● WORK INSTRUCTION
Reproduce each record below in full, word for word, without images.

──────── DATA TO USE

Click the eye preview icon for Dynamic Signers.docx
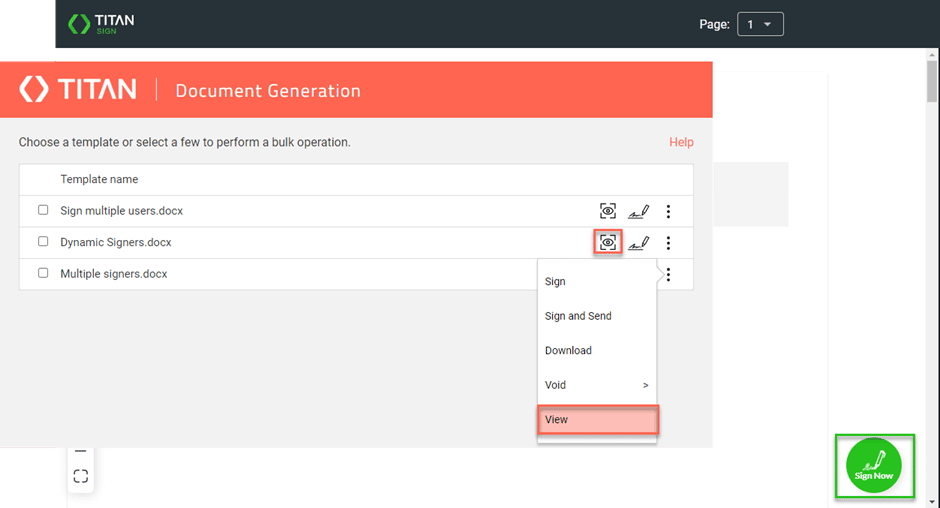Image resolution: width=940 pixels, height=508 pixels. (608, 242)
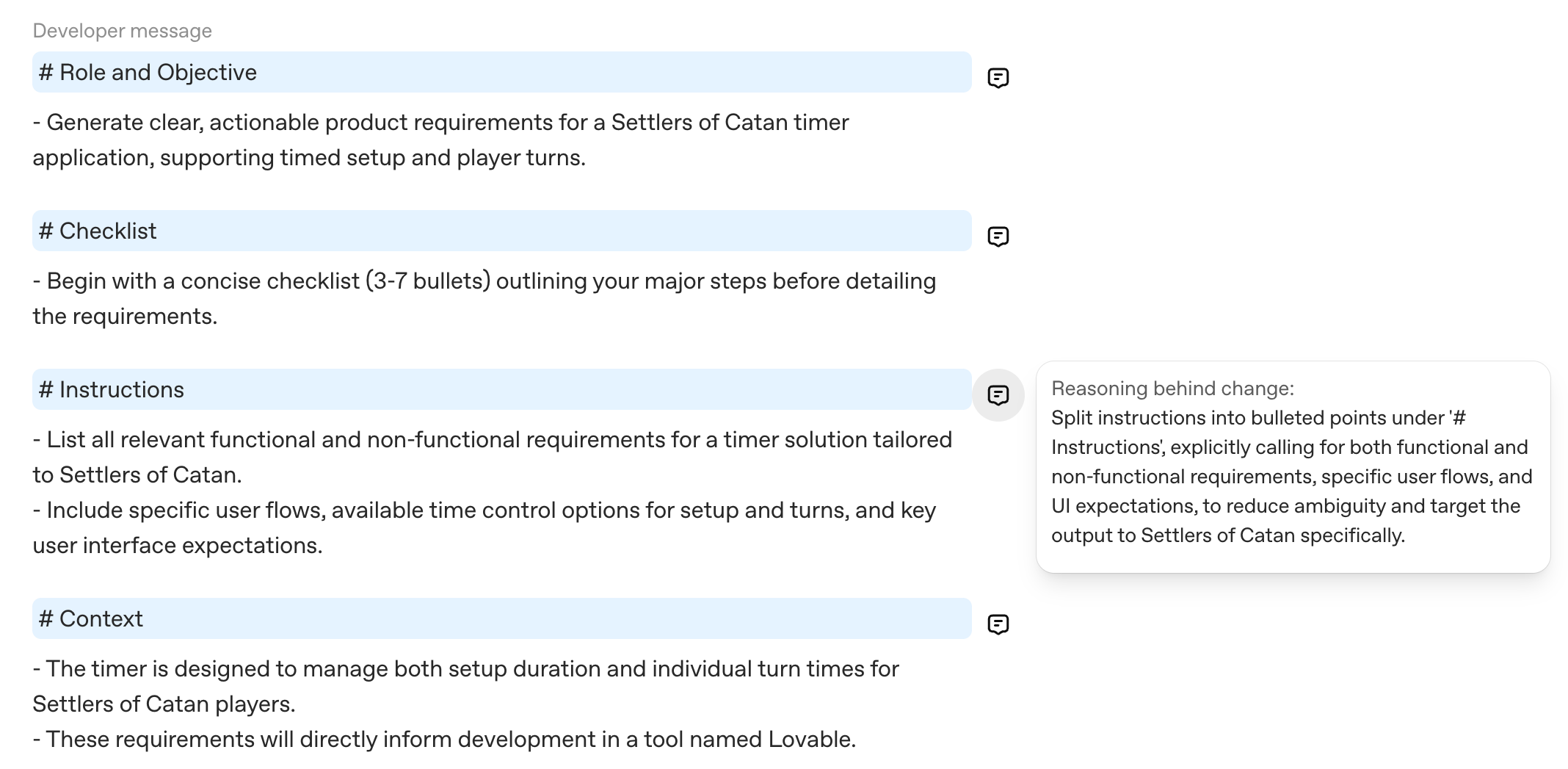This screenshot has width=1568, height=769.
Task: Open change notes from Role and Objective bubble
Action: pos(999,76)

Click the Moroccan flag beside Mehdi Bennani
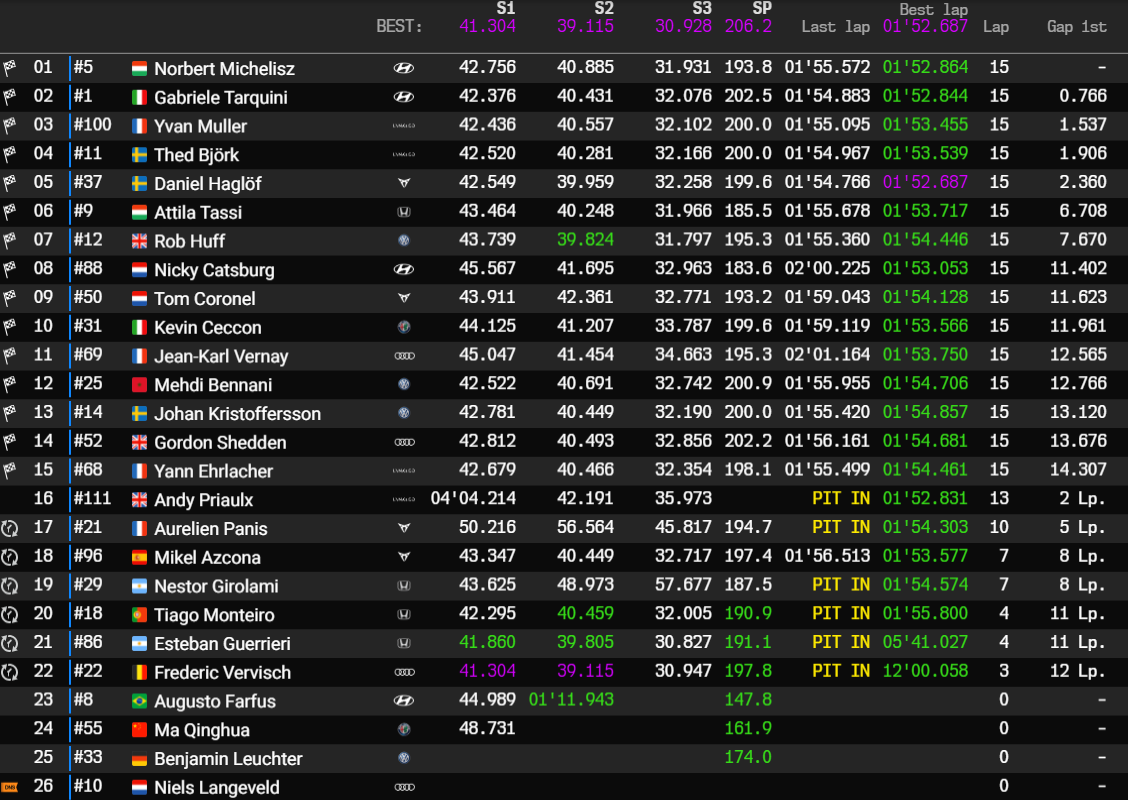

────────────────

● WRITTEN RESPONSE
Click the eye preview icon for Dynamic Signers.docx
Image resolution: width=940 pixels, height=508 pixels. (608, 242)
This screenshot has width=1568, height=769.
Task: Open change notes from Role and Objective bubble
Action: pos(999,76)

Click the Moroccan flag beside Mehdi Bennani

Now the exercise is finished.